Monday, Apr. 06, 1959

From Skate to Space

In the half light of the North Pole, 50 years after Explorer Robert Peary first got there, the U.S. nuclear submarine Skate cleaved up to the surface through densely packed winter ice. There Skate's officers and men, on their second underwater voyage to the Pole (TIME, Aug. 25), conducted a solemn ceremony: they scattered the ashes of Polar Explorer Sir Hubert Wilkins, dead since last December, who had envisioned the possibility of journeying to the Pole by submarine. That done, Skate submerged, went on to complete a record trip of 3,090 miles and twelve days under the ice pack, in which it surfaced ten times through the ice to demonstrate its ability, as a Navy announcement put it last week, "to operate at any time of year in polar regions."

Other entries in the armed forces log:

P: The Air Force recovered a data-packed capsule ejected from the nose cone of a Thor intermediate-range missile at the end of a 1,600-mile test flight from Cape Canaveral. In 27 standard Thor flights, it was only the third time a nose-cone capsule had been retrieved.

P: The Navy unveiled the world's biggest amphibious helicopter, the twin-turbine-powered Sikorsky HSS-2, designed to set down on land or ocean's surface in all but the worst weather.

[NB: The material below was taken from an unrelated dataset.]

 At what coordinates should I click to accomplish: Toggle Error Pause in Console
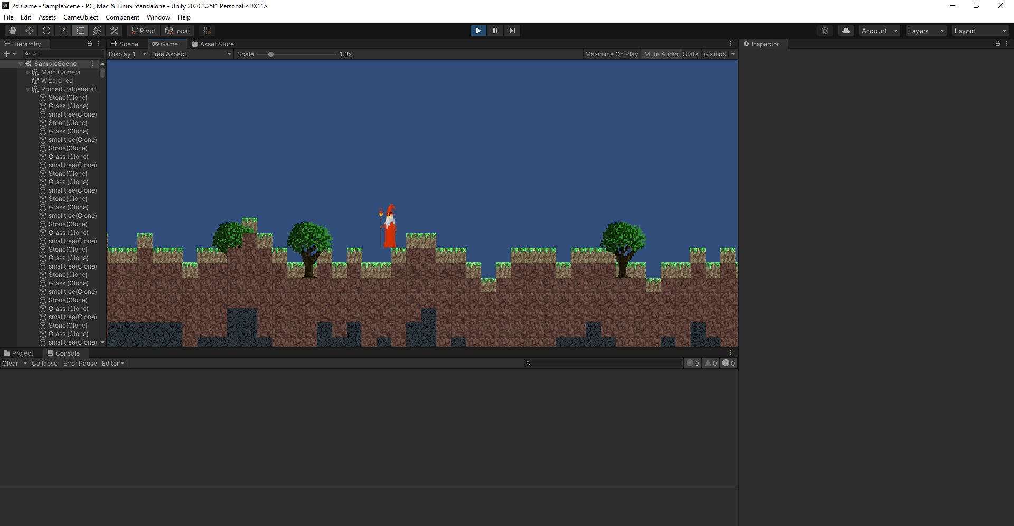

P: The Army, which had said it might have to drop one of its 15 combat divisions, decided instead to take the Administration's ordered 30,000-man manpower cut out of quartermasters, engineers, military police, ordnance and supply types.

P: The National Aeronautics and Space Administration approved models of one-ton mushroom-shaped satellite capsules designed to fly men into space in the early 1960s. The model satellites survived preliminary tests of rocket shots into the atmosphere, drops from high-altitude aircraft, wind-tunnel speeds of 10,000 m.p.h., and justified what NASA termed "significant progress" toward "a safe and reliable, manned satellite capsule."

P: Roy W. Johnson, head of the Pentagon's Advanced Research Projects Agency, told a Senate space subcommittee that ARPA is spending $1,000,000 on a wild-blue-yonder project designed to fly a 1,000-ton manned platform through space by baby A-bomb nuclear power. Not long ago, said he, the project was called "screwball"--but it "looks a little less screwball now."